README
Aaron Gullickson
5/11/2001
UPDATED:
01/14/2002
(Minor edits by Hammel in May 2008)
This readme is
intended as an overview of all the files employed in family reconstitution of
the Croatian dataset. The perl and
Splus scripts each have further instructions and directions contained within
them.
THE LINKING
PROGRAMS
The perl programs access the raw data files sortedbirths,
sortedmars,
and sorteddeaths which contain the parish records for these
events, from the relevant
*.w files and sorted on date of event. Since
these sorted* files are redundant,
they are not posted on the web
page.
The perl programs use this raw data to perform linkages,
constructing
family histories.
Six perl programs are used to do this.
their names indicate their
function. For example b2m links births to
marriages, m2d links marriages to
deaths, and so on. In
general,
they follow a similar pattern.
Hashes are created of the
relevant raw data sets using names as the
keys. These are then
matched
across two kinds of records, e.g. birth and marriage, and scored by various
factors
(same parish, age match, etc.). In addition, some matches are
rejected completely
because they would conflict with previous matches
(a woman dying before she
gives birth for example). Three of
the five
files followed this format.
The remaining two (m2m and m2d) simply
imputed the links from Marcia
Feitel's previous work on remarriage links
and marriage to death
links. I list each
of the
files in the order they should be run below and describe them
briefly. I do not describe the explicit scoring
routines or values
here as we may adjust them later. You should examine the actual perl
scripts
for that information.
m2b.pl - this script looks
at birth records and for each birth
attempts to find the marriage from
which it came. It does this
primarily
by matching on three of the four names of the spouses in the
marriage and
the parents of the birth. It is
highly reliable since
name combinations of three or four names are seldom
repeated.
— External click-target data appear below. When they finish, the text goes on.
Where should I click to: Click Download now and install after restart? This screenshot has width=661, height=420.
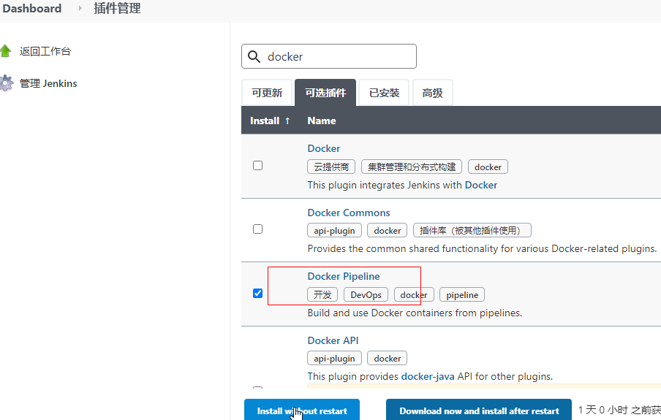click(x=479, y=411)
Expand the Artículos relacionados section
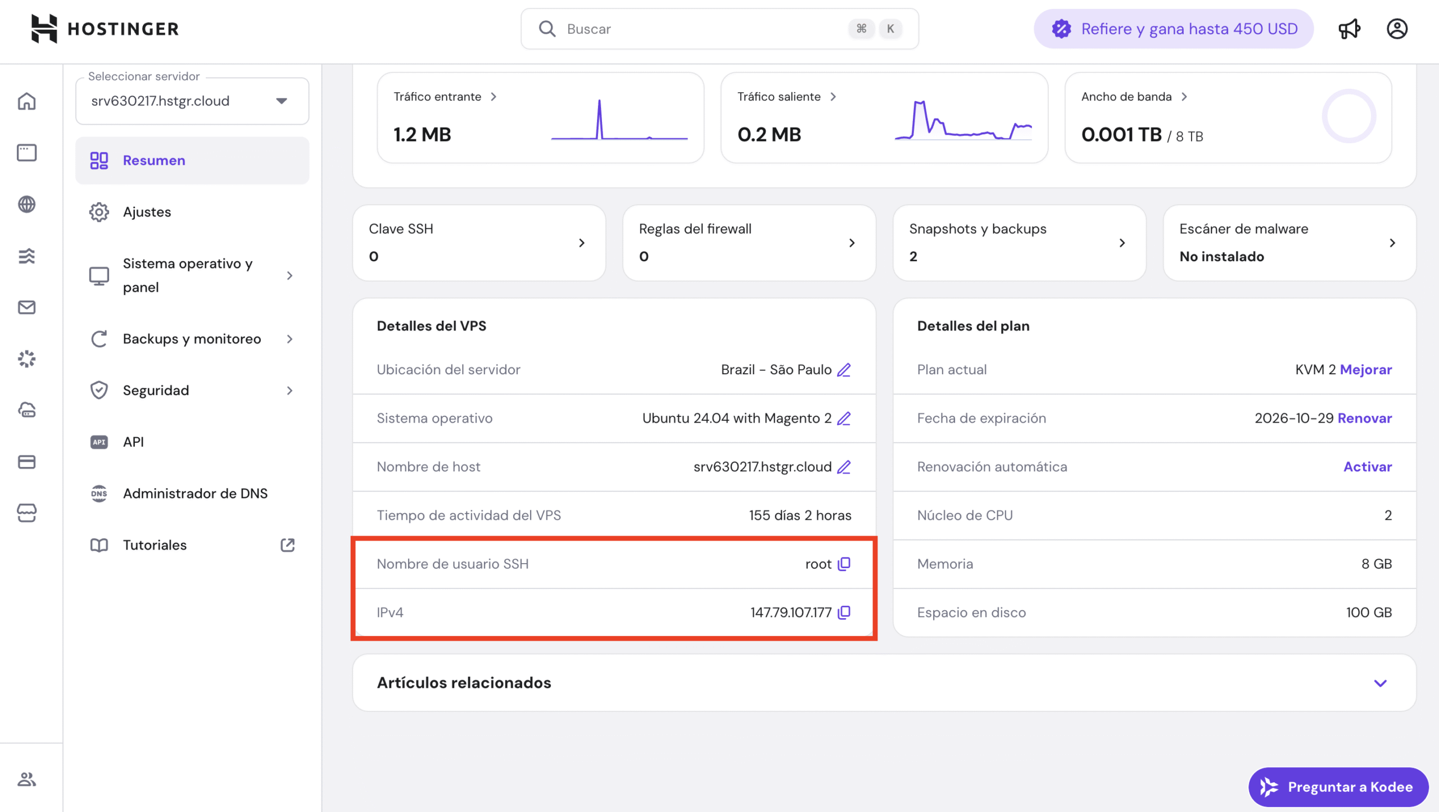1439x812 pixels. coord(1380,683)
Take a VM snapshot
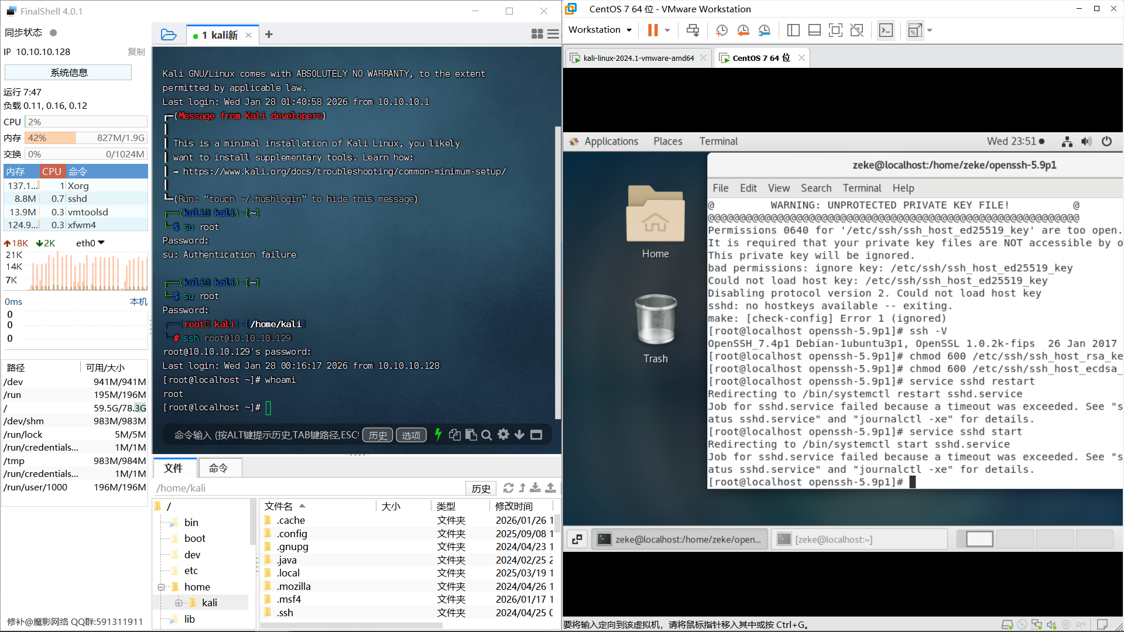Viewport: 1124px width, 632px height. tap(721, 30)
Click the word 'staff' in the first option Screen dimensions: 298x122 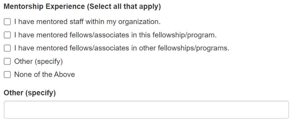click(77, 22)
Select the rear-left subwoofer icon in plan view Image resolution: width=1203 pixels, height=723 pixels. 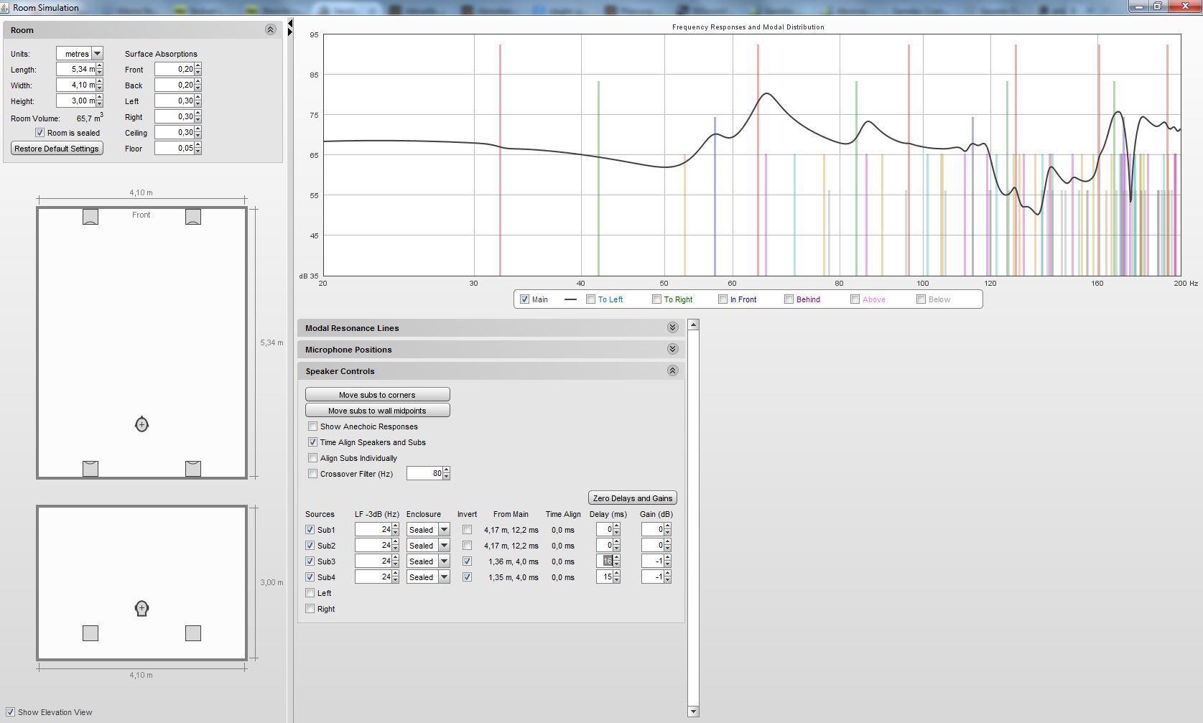pyautogui.click(x=90, y=468)
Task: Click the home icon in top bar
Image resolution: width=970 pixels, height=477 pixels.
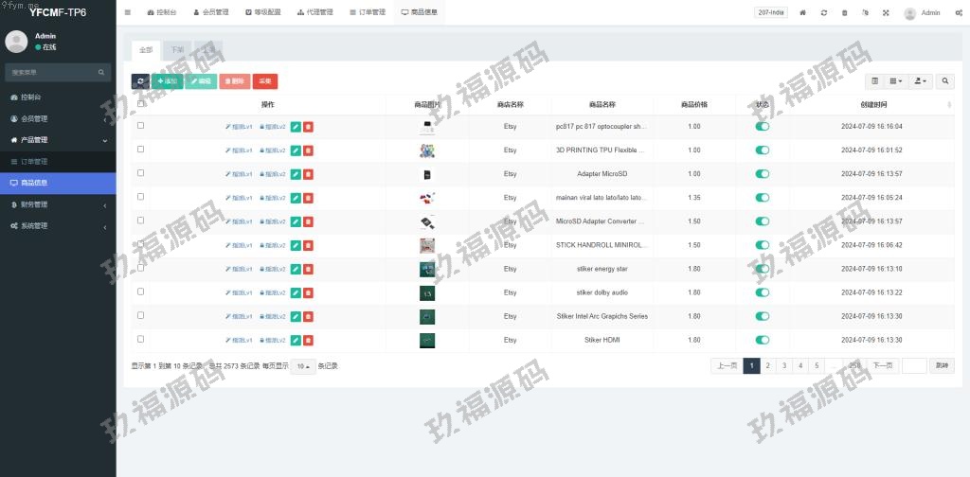Action: [803, 12]
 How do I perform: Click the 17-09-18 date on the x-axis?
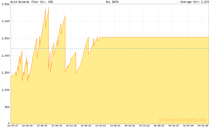click(42, 126)
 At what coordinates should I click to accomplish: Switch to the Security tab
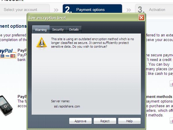click(58, 29)
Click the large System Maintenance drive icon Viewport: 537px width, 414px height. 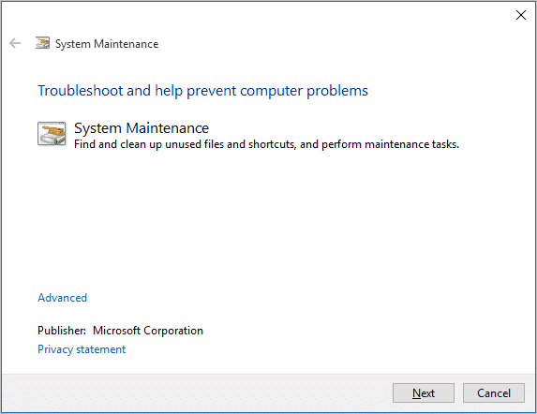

That is
why it is
run first. m2b.pl also links
together children for which
parents cannot be found in the marriage
records, but who likely share the same parent.
b2m.pl - This scripts
attempts to match births to their subsequent
marriage. It matches on names and scores
individuals on a variety of
factors.
In addition, it rejects matches if they occur before and
after a
certain age (see file for exact ages as we may adjust them)
and rejects
them if they contradict the matches from m2b.pl (we do
allow some
"shotgun" weddings if they occur within a reasonable span
before
marriage).
m2m.pl - This script simply goes
through marcia's links for remarriage
in combodat2 and assigns them if they
do not contradict our earlier
matches (i.e. cut off childbearing from
previous marriage too early).
b2d.pl - This
script attempts to match births to their own deaths. It
follows the classic matching and scoring routine and
rejects matches
that lead to a death before a marriage or the last linked
birth for the person (or
9 months before the last linked birth for
men).
createdatasets.pl - This program looks at the
output from the previous
programs and constructs life histories for each
person and puts these
in a file called croatdata.txt
m2d.pl - This script cycles through croatdata.txt and if
there is a
missing death record which can be filled in by Marcia's marriage
to
death links, we assign it here.
The resulting datafile is called
croatdata2.txt.
There is
also a seventh perl program called lastevent.pl
which will
assign the last event for each person. It creates a new data file
called croatdata3.txt
croatdata4.txt is created by an eighth program called
addgptoloe.pl which uses the
last recorded
service of an individual as a godparent or marriage witness as the last
event,
if that occurs later than the last observed event assigned by
lastevent.pl,
Each of these programs access a subroutine file called generalsubs.pm
which contain some general
subroutines. In addition there is
a
matchrecs subroutine at the bottom of m2b, b2m, and b2d.
The
entire matching routine can be run with one command from the
directory
containing all the relevant code and data files:
./runmatches
This
will write over any previous output.
OTHER FILES
The other
files are designed to check the
validity
of the matching and compare it to Marcia's findings.
OUTPUT FILES
Each of
the five principal programs produces a file called *.diag.txt (where * is
b2m,
b2d, etc). This file contains diagnostics
from the matching
routine. All
except m2d also produce files containing the final
matches called
*.matches.txt (b2m actually produces two:
b2m.mmatches.txt referenced by
the marriage, and b2m.bmatches.txt
referenced by the birth). The format of each of these is
below:
------------------------------------------------------------------------
b2d.matches.txt
birth
id death id score age at death deathdate
------------------------------------------------------------------------
m2b.matches.txt
marriage
id* last birthdate
# of kids birthid1 birthid2 ...
*marriage id
above 30000 indicates a kinset with missing parents
------------------------------------------------------------------------
b2m.mmatches.txt
mar.
id husbands bid wifes bid husbands age wifes age score
------------------------------------------------------------------------
b2m.bmatches.txt
bid marriage id score age sex
------------------------------------------------------------------------
m2m.matches.txt
marriage
id spouse
type remarriage
id ?
In
addition, for m2b, b2m, and b2d there are additional files.
*.match.prelim.txt
contains the scores for all potential matches.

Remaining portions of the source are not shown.